N° 627 | du 27 juin 2002 | Numéro épuisé

Critiques de livres

Le 27 juin 2002 | Patrick Méheust

La relation d’aide en service social

Ouvrage collectif


éd. érès, 2002 (170 p. ; 19 €) | Commander ce livre

Thème : Pratique professionnelle

La relation d’aide en service social tend à s’instrumentaliser sous le poids de contraintes de nature diverse. La précarité des situations sociales des publics accompagnés, la diversité et la multiplicité des dispositifs réglementaires et législatifs, l’exigence de résultats palpables imposée par les institutions employant des travailleurs sociaux rendent, en effet, difficile l’instauration d’une relation d’aide authentique basée sur l’écoute, la compréhension et la reconnaissance mutuelles, c’est-à-dire une relation qui soit véritablement porteuse de sens pour l’ensemble des protagonistes.
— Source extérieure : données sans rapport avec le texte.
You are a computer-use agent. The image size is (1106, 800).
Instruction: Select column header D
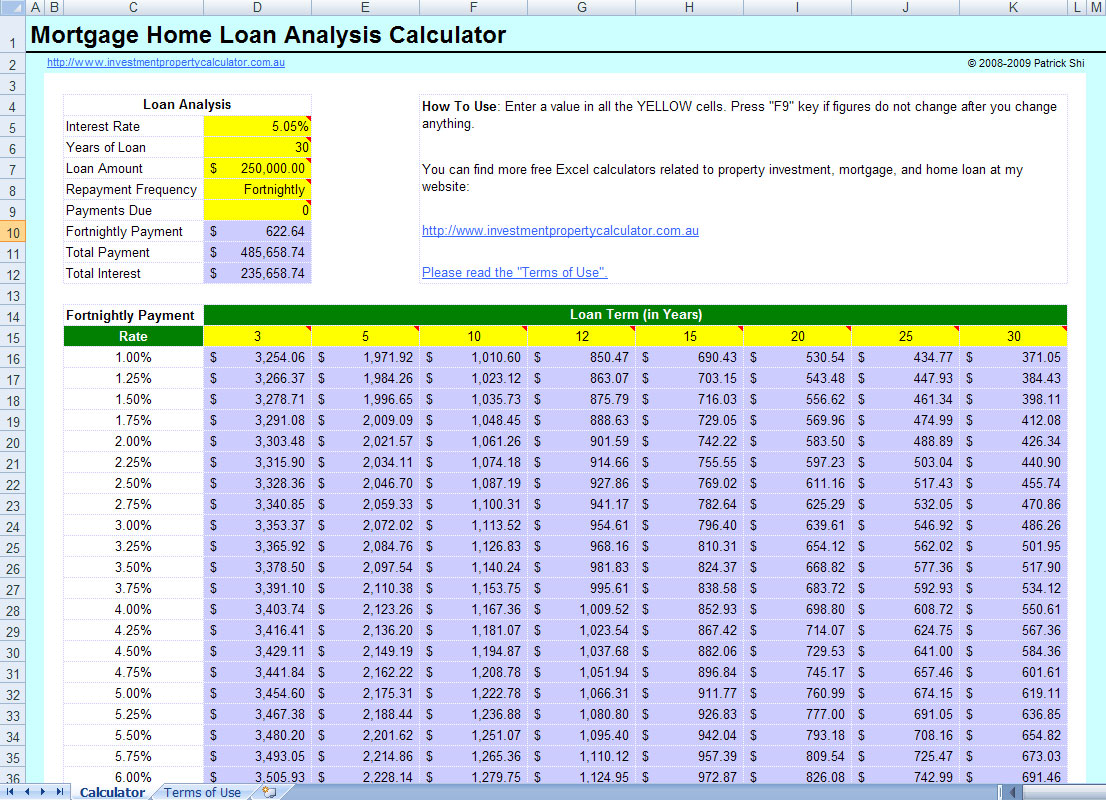pyautogui.click(x=257, y=8)
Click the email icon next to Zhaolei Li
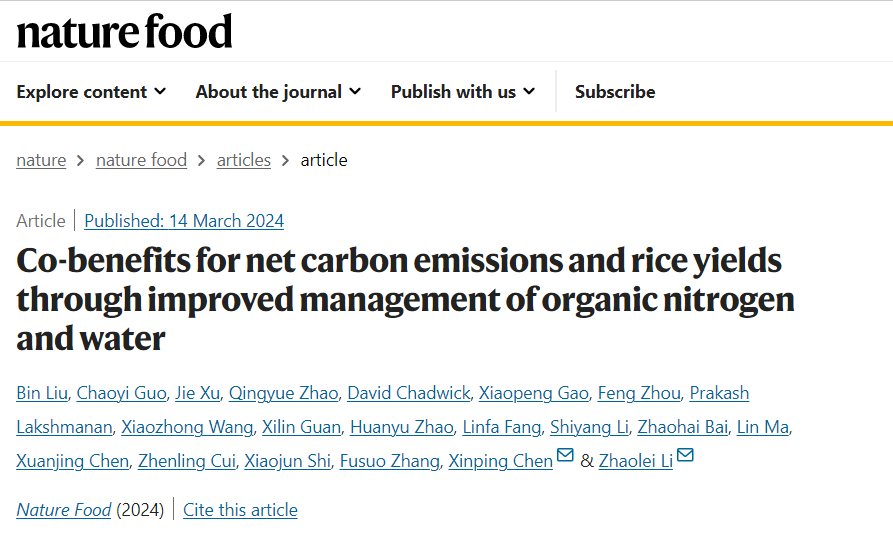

Aussi, faut-il constamment garder présent à l’esprit, loin des recettes toutes faites, que la restauration de l’autonomie des personnes en difficulté passe nécessairement par un travail approfondi d’évaluation préalable dont le but est de prendre en compte chaque individu dans sa spécificité et de repérer les éléments significatifs de son environnement et de son histoire personnelle. C’est bien à partir d’une identification « sur mesure » des ressources disponibles, tant sur le plan psychologique que micro-sociologique, qu’il devient possible d’envisager une stratégie de mobilisation positive. Ceci suppose de la part de l’assistant de service social une faculté d’empathie, autrement dit, une aptitude à « entrer dans le monde de l’autre comme s’il s’agissait du sien propre ».
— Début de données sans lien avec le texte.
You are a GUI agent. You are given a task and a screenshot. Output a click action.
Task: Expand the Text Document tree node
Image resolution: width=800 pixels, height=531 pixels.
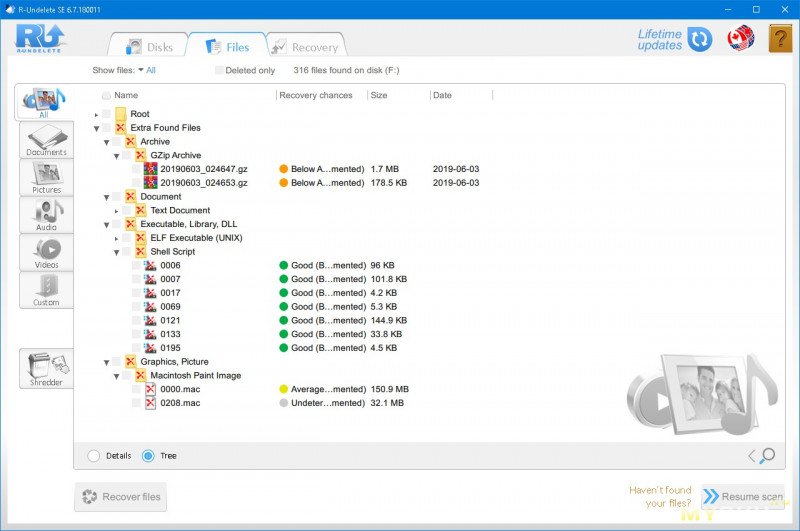(117, 211)
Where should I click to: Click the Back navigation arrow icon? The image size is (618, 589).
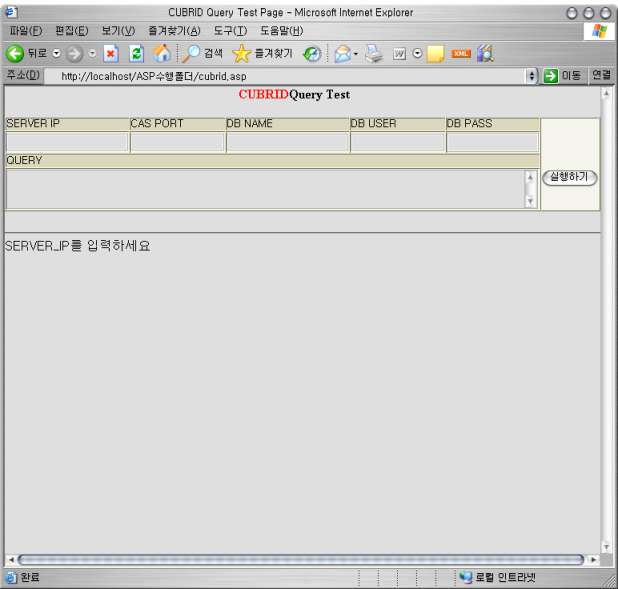[15, 53]

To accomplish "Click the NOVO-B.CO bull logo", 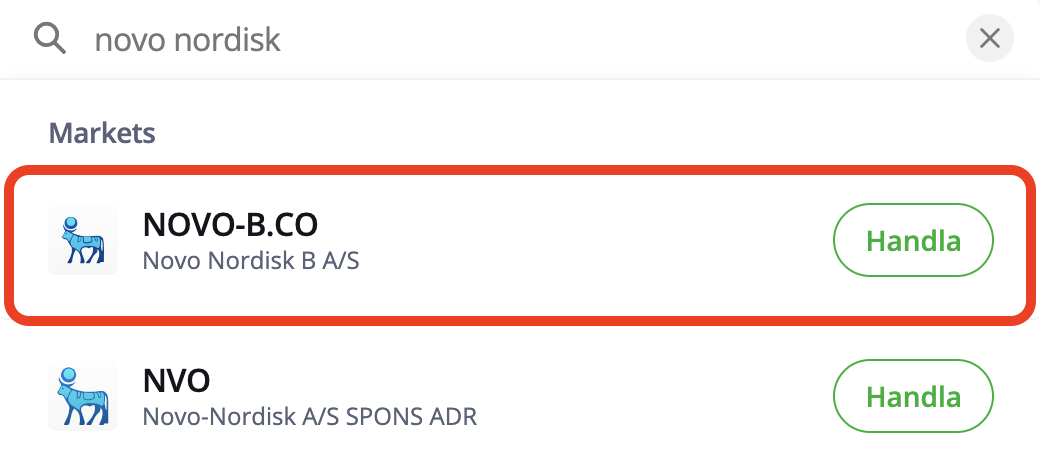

Il faut pouvoir, en effet, provoquer la « rencontre essentielle », telle que la nomme le psychologue américain Carl Rogers, point d’ancrage d’une relation de confiance susceptible de rendre effectives les potentialités du client. Cependant, si la relation d’aide se nourrit de cette rencontre avec l’autre dans une réciprocité créatrice le pari est bien de rendre, à terme, l’aidé désigné acteur de son propre processus de développement. Il ne s’agit en aucun cas de faire perdurer les manifestations de dépendance qui peuvent effectivement se révéler, par moments, au cours de la relation et, dans cette perspective, la confiance établie avec le professionnel doit servir de puissant levier d’autonomisation.

Outre un certain nombre de références théoriques que le lecteur appréciera de se remettre en mémoire, ce livre est riche de témoignages poignants sur l’intensité de ce qui se passe entre un travailleur social et « son » client. La retranscription écrite par les professionnels de leurs expériences constitue, à n’en pas douter, un excellent exercice pour résister aux processus parasites de transfert et aux tentations fusionnelles qui peuvent intervenir. L’enjeu est de conserver une certaine distance vis-à-vis des problèmes des personnes aidées de façon à conserver tout à la fois neutralité et clairvoyance.